You can see everything it sets up for you in this Python code: it configures installed apps, URL patterns and middleware and sets the INTERNAL_IPS
and DEBUG
settings.
Here are Tom's running notes as he created the plugin.
Ollama: Llama 3.2 Vision. Ollama released version 0.4 last week with support for Meta's first Llama vision model, Llama 3.2.
If you have Ollama installed you can fetch the 11B model (7.9 GB) like this:
ollama pull llama3.2-vision
Or the larger 90B model (55GB download, likely needs ~88GB of RAM) like this:
ollama pull llama3.2-vision:90b
I was delighted to learn that Sukhbinder Singh had already contributed support for LLM attachments to Sergey Alexandrov's llm-ollama plugin, which means the following works once you've pulled the models:
llm install --upgrade llm-ollama
llm -m llama3.2-vision:latest 'describe' \
-a https://static.simonwillison.net/static/2024/pelican.jpg
This image features a brown pelican standing on rocks, facing the camera and positioned to the left of center. The bird's long beak is a light brown color with a darker tip, while its white neck is adorned with gray feathers that continue down to its body. Its legs are also gray.
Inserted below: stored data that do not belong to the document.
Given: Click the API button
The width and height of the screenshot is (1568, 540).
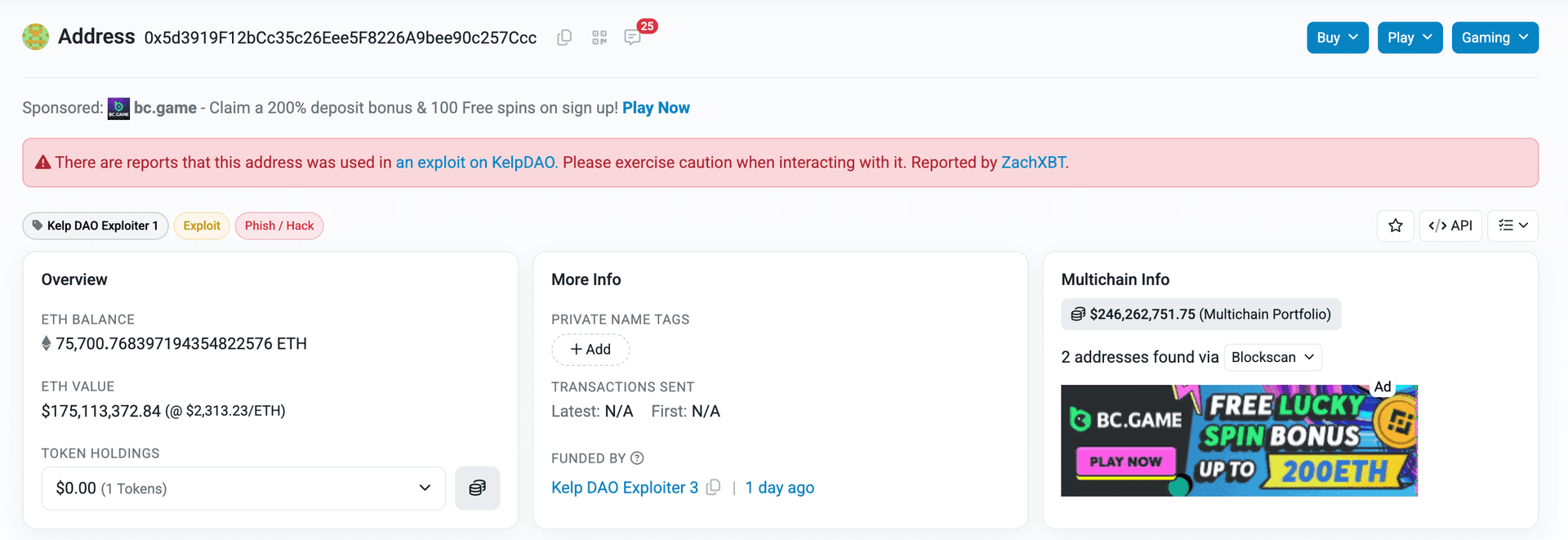Looking at the screenshot, I should tap(1450, 225).
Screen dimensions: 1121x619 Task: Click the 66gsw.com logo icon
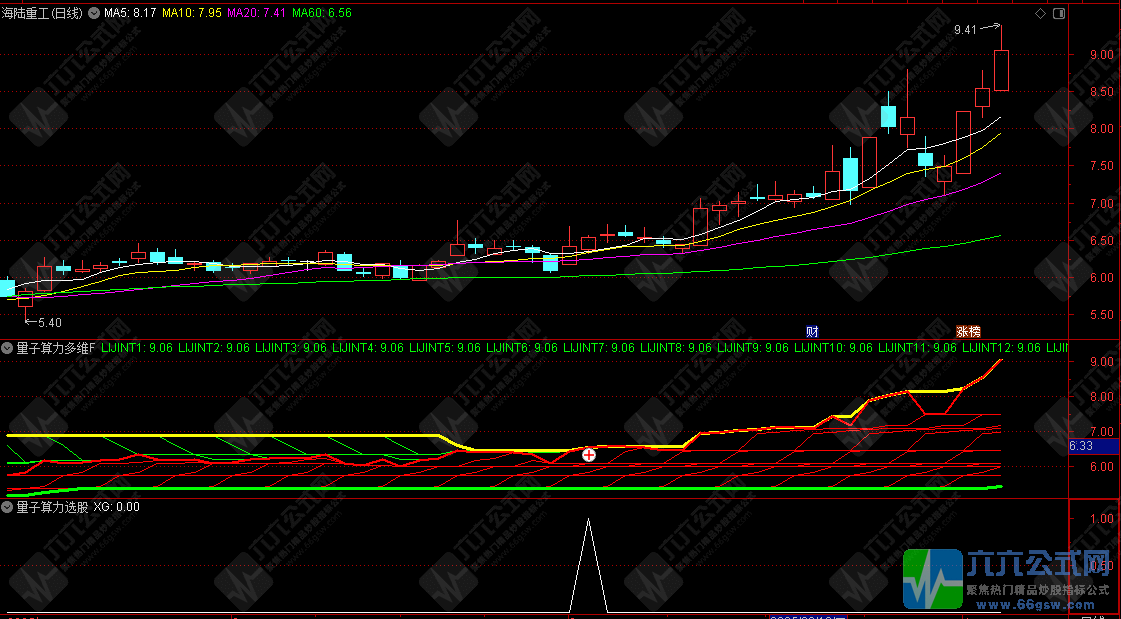pos(931,579)
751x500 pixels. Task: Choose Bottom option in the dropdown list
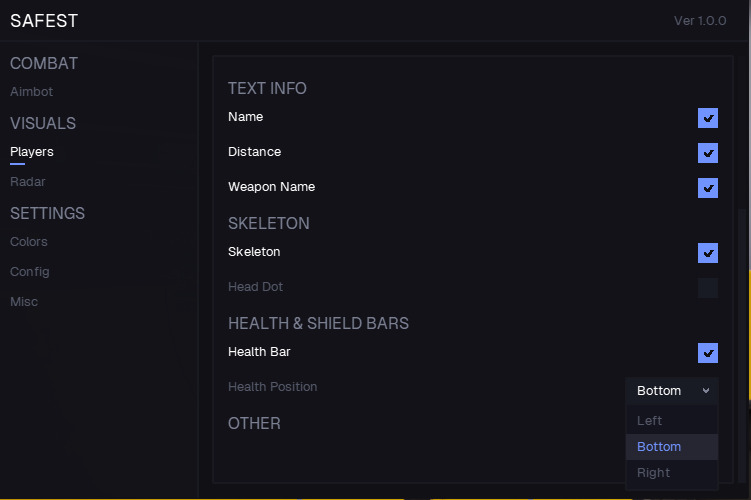pyautogui.click(x=659, y=447)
In the background, out-of-focus boats and water are visible, providing context for the pelican's environment.
That's not a bad description of this image, especially for a 7.9GB model that runs happily on my MacBook Pro.
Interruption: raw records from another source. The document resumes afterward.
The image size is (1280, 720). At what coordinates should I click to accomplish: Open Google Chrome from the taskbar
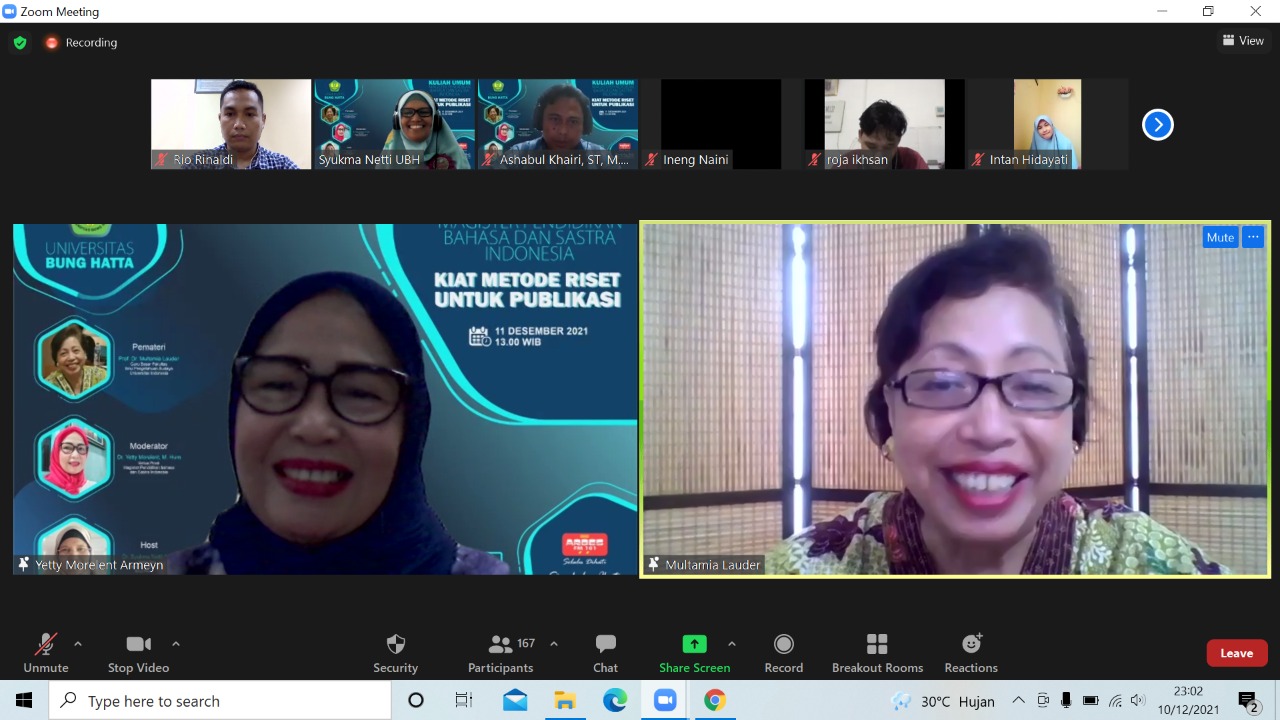(x=714, y=701)
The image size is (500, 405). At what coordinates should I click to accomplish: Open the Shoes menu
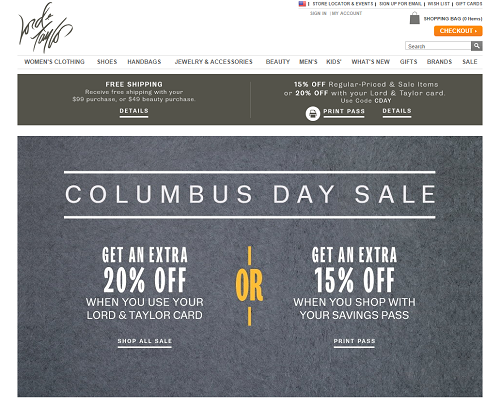107,62
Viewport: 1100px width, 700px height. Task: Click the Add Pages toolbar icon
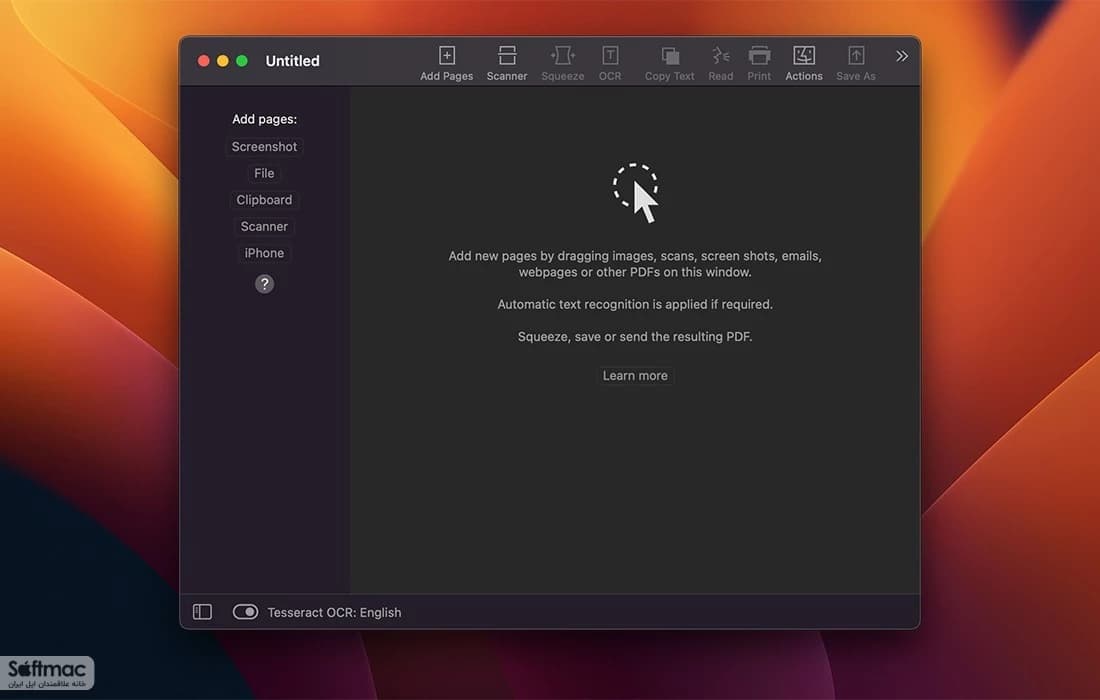[x=446, y=63]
This tutorial exists because of a particular quirk of mine: I love to write tutorials about things as I learn them. This is the backstory of TRPL, of which an ancient draft was "Rust for Rubyists." You only get to look at a problem as a beginner once, and so I think writing this stuff down is interesting. It also helps me clarify what I'm learning to myself.
— Steve Klabnik, Steve's Jujutsu Tutorial
Nov. 14, 2024
Releasing the largest multilingual open pretraining dataset (via) Common Corpus is a new "open and permissible licensed text dataset, comprising over 2 trillion tokens (2,003,039,184,047 tokens)" released by French AI Lab PleIAs.
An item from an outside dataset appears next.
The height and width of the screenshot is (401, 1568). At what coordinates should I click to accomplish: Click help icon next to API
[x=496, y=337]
This appears to be the largest available corpus of openly licensed training data:
- 926,541,096,243 tokens of public domain books, newspapers, and Wikisource content
- 387,965,738,992 tokens of government financial and legal documents
- 334,658,896,533 tokens of open source code from GitHub
- 221,798,136,564 tokens of academic content from open science repositories
- 132,075,315,715 tokens from Wikipedia, YouTube Commons, StackExchange and other permissively licensed web sources
It's majority English but has significant portions in French and German, and some representation for Latin, Dutch, Italian, Polish, Greek and Portuguese.
I can't wait to try some LLMs trained exclusively on this data. Maybe we will finally get a GPT-4 class model that isn't trained on unlicensed copyrighted data.